::: Entries provided :::
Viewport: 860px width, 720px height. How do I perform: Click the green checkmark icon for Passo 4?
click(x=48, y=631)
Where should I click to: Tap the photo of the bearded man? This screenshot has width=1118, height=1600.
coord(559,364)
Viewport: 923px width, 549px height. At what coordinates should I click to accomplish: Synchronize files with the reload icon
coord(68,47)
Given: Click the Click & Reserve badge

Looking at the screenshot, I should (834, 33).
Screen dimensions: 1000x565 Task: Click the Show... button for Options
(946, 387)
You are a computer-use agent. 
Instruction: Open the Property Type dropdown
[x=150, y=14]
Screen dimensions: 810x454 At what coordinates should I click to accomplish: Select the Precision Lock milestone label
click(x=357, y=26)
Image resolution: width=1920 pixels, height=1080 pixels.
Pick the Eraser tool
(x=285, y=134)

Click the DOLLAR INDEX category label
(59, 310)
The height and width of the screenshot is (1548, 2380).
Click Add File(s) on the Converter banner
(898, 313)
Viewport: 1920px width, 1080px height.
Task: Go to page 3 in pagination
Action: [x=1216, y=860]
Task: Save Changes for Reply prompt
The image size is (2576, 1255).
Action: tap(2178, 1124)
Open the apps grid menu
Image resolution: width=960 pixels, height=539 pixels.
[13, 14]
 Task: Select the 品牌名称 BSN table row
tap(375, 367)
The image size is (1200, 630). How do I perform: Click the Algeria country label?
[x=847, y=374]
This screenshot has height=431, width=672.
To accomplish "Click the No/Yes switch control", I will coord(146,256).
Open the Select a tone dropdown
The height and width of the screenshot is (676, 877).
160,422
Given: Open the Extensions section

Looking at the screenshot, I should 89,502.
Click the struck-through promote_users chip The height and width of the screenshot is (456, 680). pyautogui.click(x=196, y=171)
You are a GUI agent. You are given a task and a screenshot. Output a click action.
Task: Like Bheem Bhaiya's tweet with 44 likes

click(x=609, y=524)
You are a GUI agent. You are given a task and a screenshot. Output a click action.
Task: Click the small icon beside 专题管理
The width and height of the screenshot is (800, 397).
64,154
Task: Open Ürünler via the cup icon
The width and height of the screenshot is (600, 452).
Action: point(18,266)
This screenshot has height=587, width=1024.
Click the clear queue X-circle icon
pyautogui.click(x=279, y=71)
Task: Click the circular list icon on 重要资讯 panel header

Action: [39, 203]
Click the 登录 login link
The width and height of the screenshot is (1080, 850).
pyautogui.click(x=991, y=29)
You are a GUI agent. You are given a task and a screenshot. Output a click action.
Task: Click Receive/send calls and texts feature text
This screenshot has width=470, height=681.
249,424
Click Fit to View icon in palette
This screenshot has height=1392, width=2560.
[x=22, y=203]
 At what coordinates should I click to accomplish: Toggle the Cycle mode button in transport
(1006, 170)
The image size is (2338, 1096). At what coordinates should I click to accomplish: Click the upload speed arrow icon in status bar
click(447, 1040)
:::
Copy each line of the material above that contains the word "pixels". Case counts.

Image resolution: width=1920 pixels, height=1080 pixels.
Image resolution: width=960 pixels, height=539 pixels.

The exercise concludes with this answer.